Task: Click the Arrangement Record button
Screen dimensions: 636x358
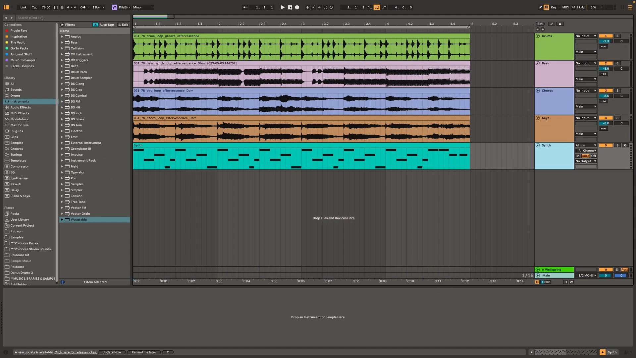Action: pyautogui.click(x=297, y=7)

...

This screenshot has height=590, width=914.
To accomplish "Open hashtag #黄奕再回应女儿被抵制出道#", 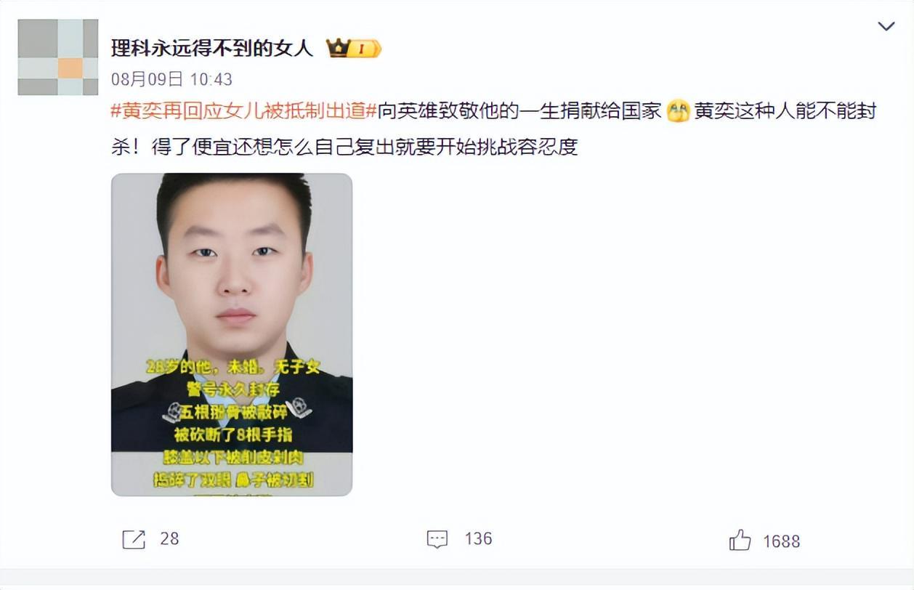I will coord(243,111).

▸ **Instructions for the task**: Convert everything from the line containing "Task: Click the Arrangement Record button" down to the line containing "Action: pyautogui.click(x=297, y=7)" into a JSON list of strings, one string per line, skipping blank lines and leaving out the pictures.

▸ **Answer to the problem**:
[
  "Task: Click the Arrangement Record button",
  "Screen dimensions: 636x358",
  "Action: pyautogui.click(x=297, y=7)"
]